A vereadora Márcia Gomes (PR) apresentou na sessão da última quinta-feira, 7 de novembro, um Projeto de Lei, que autoriza ao Executivo, a criação da Feira Livre dos Ambulantes de Chapadinha.
Do blog do William Fernandes, com edição CN1
Terça-Feira, 12 de novembro de 2013
Terça-Feira, 12 de novembro de 2013
De acordo com o projeto, a feira destina-se à venda, exclusivamente a varejo, de flores, plantas ornamentais, frutas, legumes, verduras, aves vivas e abatidas, gêneros alimentícios, ovos, pescados frescos, mel, produtos da lavoura e seus subprodutos, produtos da agroindústria artesanal e artesanato, roupas e eletrônicos.
O projeto visa também a preservação do meio ambiente, não permitindo a venda de produtos oriundos de práticas nocivas à natureza.
Locais e dias de funcionamento da feira serão determinados pela prefeitura, por meio de decreto. Os vendedores deverão comercializar seus produtos em barracas padronizadas, conforme modelo fornecido pela prefeitura.
De acordo com a vereadora, “o Projeto de Lei visa criar em Chapadinha um espaço para a comercialização de produtos com a intenção de alojar os vendedores ambulantes de nossa cidade, tendo em vista que estes vendedores ocupam espaços em situação ainda não regularizada pelo Município, isso tanto em relação à ocupação, quanto em relação à permissão do mesmo, e ainda em relação à aquisição e venda de suas mercadorias que são realizadas sem a emissão de documentos fiscais comprobatórios.

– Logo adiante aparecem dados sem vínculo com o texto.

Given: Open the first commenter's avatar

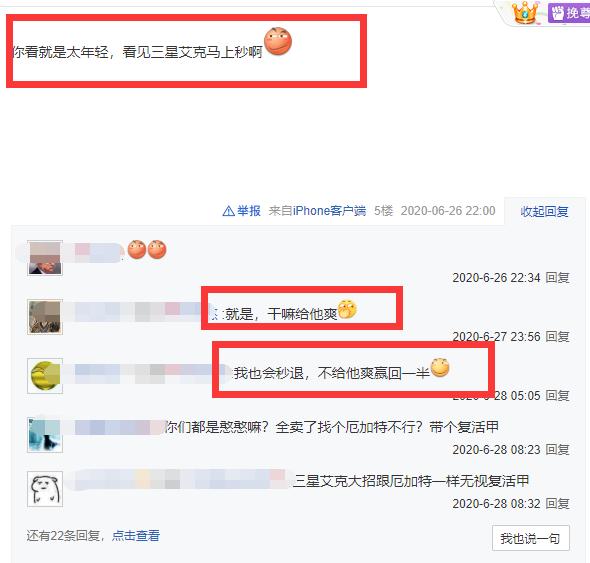Looking at the screenshot, I should coord(45,258).
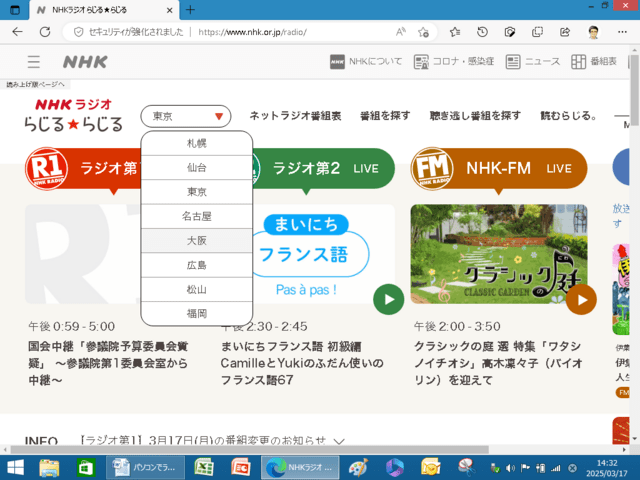Play the NHK-FM live stream
Screen dimensions: 640x480
pos(581,299)
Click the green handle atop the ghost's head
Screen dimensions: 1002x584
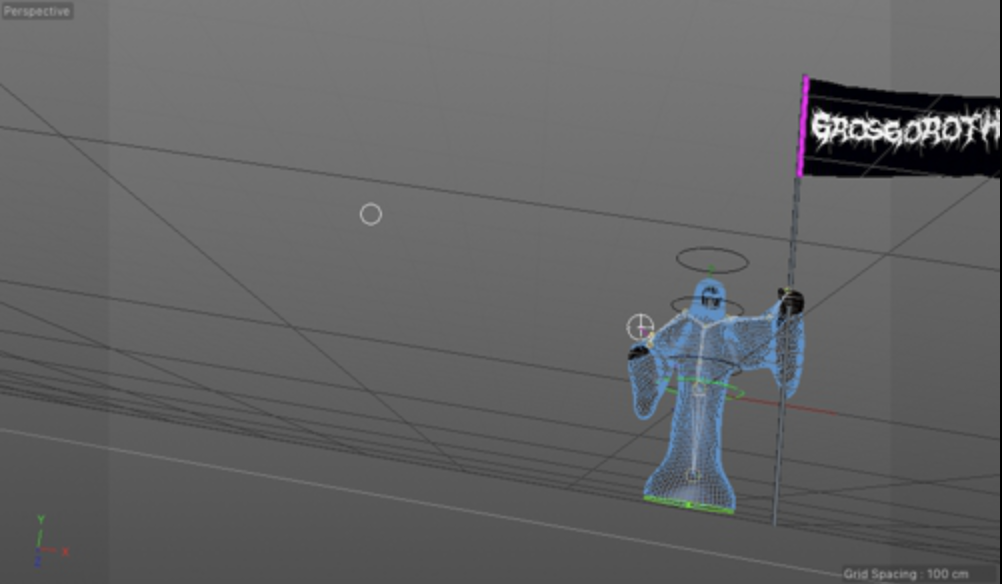tap(711, 270)
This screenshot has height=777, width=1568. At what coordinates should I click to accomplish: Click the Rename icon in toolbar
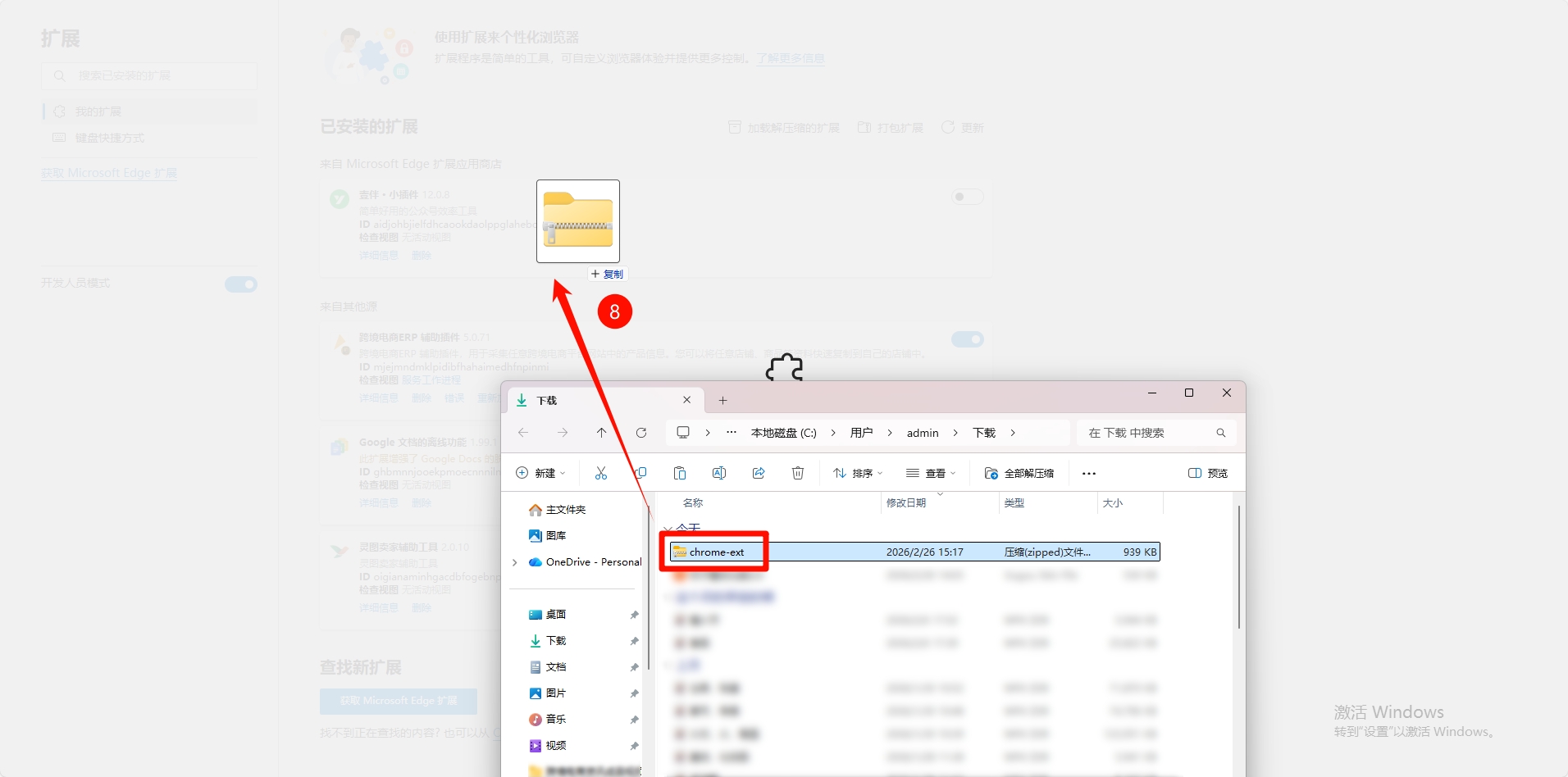tap(719, 473)
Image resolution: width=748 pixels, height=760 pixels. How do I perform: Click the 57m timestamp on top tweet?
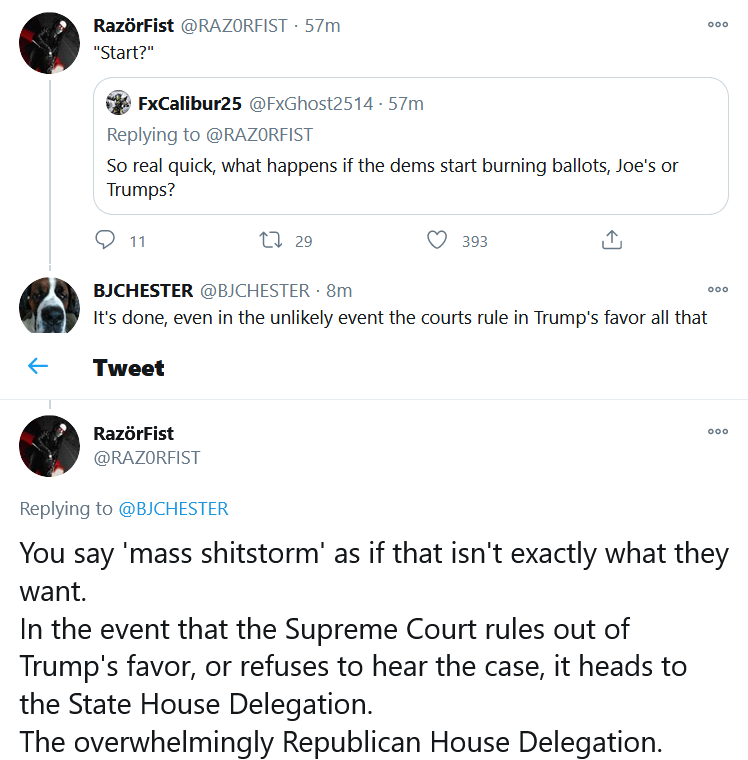click(322, 26)
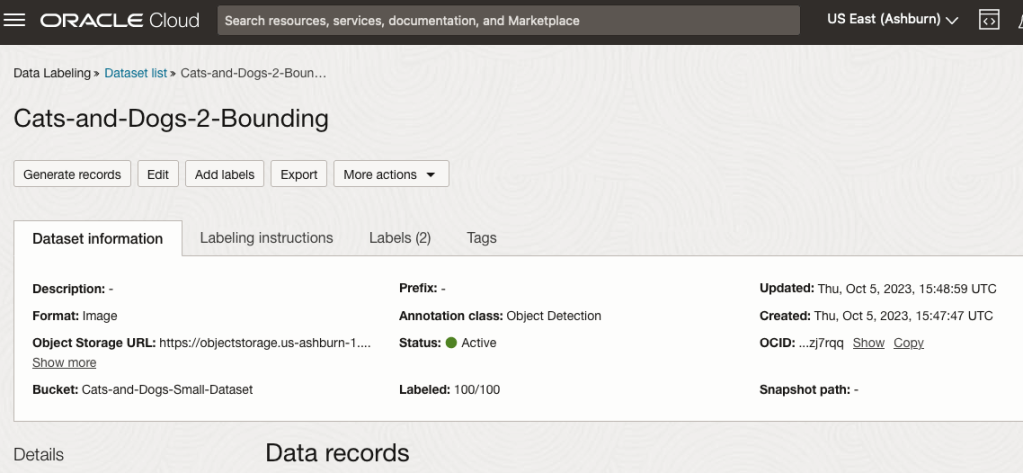Image resolution: width=1023 pixels, height=473 pixels.
Task: Select the Tags tab
Action: pos(481,238)
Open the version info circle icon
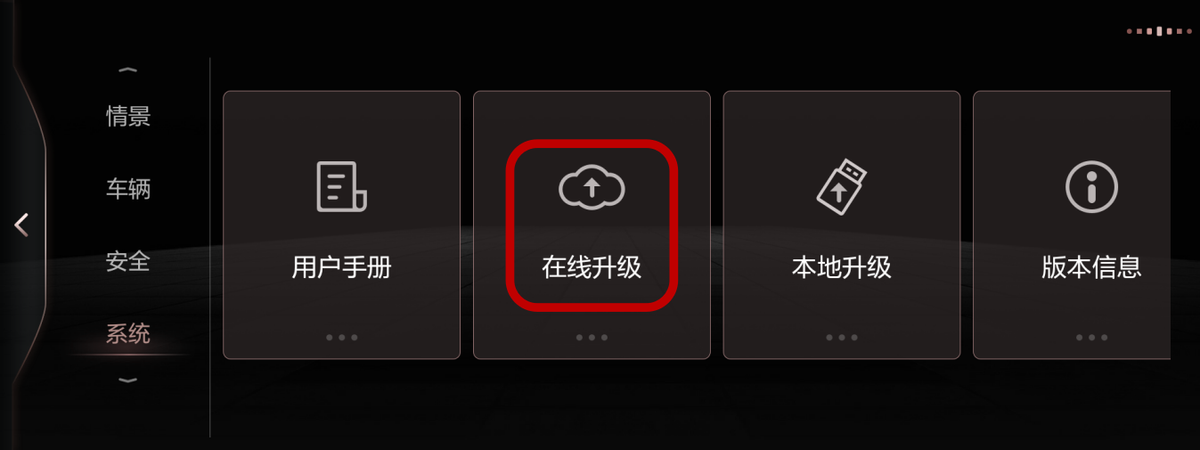This screenshot has width=1200, height=450. [1091, 186]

Tal situação de informalidade acarreta diversos problemas, tanto para o poder público, quanto para os vendedores. Isso pode ser notado pela inexistência de dispositivo legal que permita aos particulares a exploração do local, o que acaba por inviabilizar o Município de conceder Alvará ou ainda fiscalizações e mesmo investimentos no local, caso o mesmo estivesse legalmente constituído.
Em praticamente todas as cidades de médio e grande porte do país existem feiras similares, inclusive com anuência do Poder Público, o que significa que, além de estarem numa situação regular, os mesmos podem contar com serviços públicos como segurança ou ainda pleitear reformas ou revitalizações do espaço, que nestes casos, por estar legalmente constituído pode ter a atenção do poder público”.